- Born: 14 February 2001 (age 25) Kolkata, West Bengal, India
- Occupation: Playback Singer
- Years active: 2014–present
- Known for: Indian Idol (Hindi TV series) season 16
- Parents: Chakradhar Nayak (father); Gouri Nayak (mother);

= Jyotirmayee Nayak =

Odia playback singer (born 2001)

Jyotirmayee Nayak (born 14 February 2001) is an Indian playback singer and the winner of the Indian Idol 16. She started her career as a Bhajana singer, and later participated in the music-based reality show Voice of Odisha Junior, aired on Tarang TV in 2014-15. As of 2026, she has sung over 1,000 Odia songs and has also lent her voice in some Odia films.

== Biography ==
Nayak was born on February 14, 2001 in Kolkata to Chakradhar Nayak and Gauri Nayak. After her birth, the family shifted to Rourkela and then to Bhubaneswar, he started formal training in music under Buddha Prasad Rao when she was in the fourth standard and acquired the basic knowledge of Hindustani classical music. Later, she furthered her training in Bhubaneswar under Devendra Satapathy.

She received her music training along with her academic studies at Delhi Public School, Kalinga, Bhubaneswar. After completing her schooling, she graduated in Computer Science and Engineering. In 2023, she completed a certificate course in music therapy from the Chennai School of Music Therapy and was able to integrate music with healing. She started working as a music therapist for cancer patients.

■ Data below ■
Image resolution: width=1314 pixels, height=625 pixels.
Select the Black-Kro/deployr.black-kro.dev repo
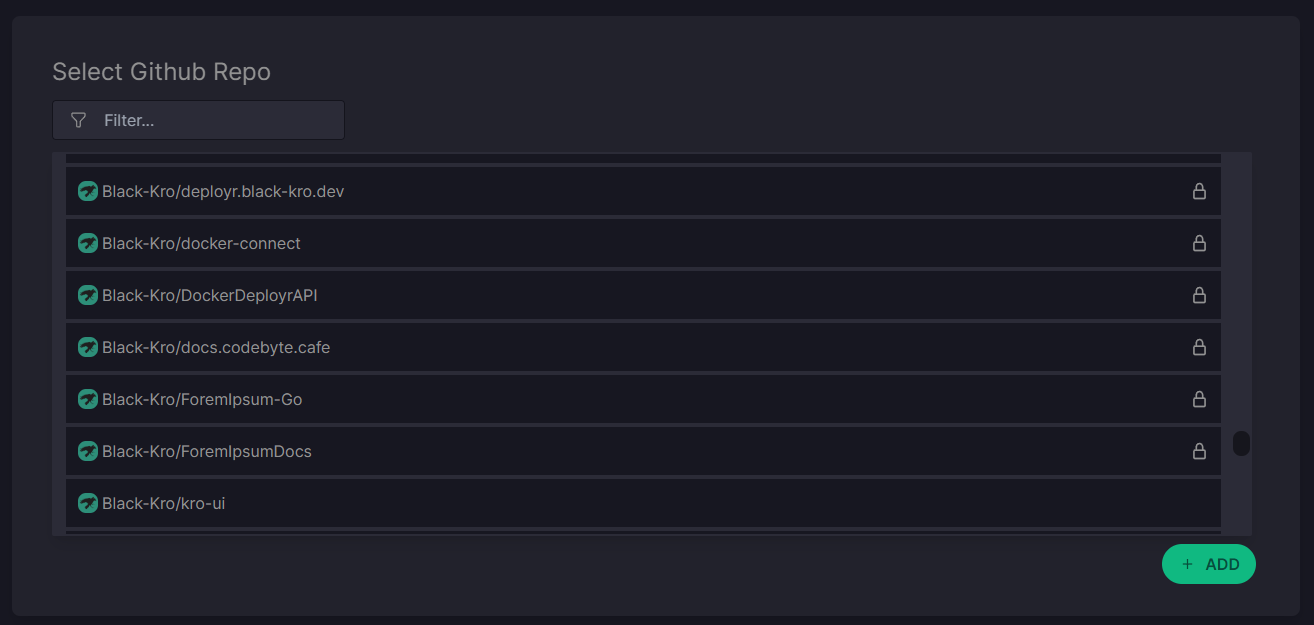[x=223, y=191]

■ Assignment ■
According to the Jyotirmayee Nayak profile, from which institution did she complete a certificate course in music therapy? The listing can be ignored.

■ Written response ■
The Chennai School of Music Therapy.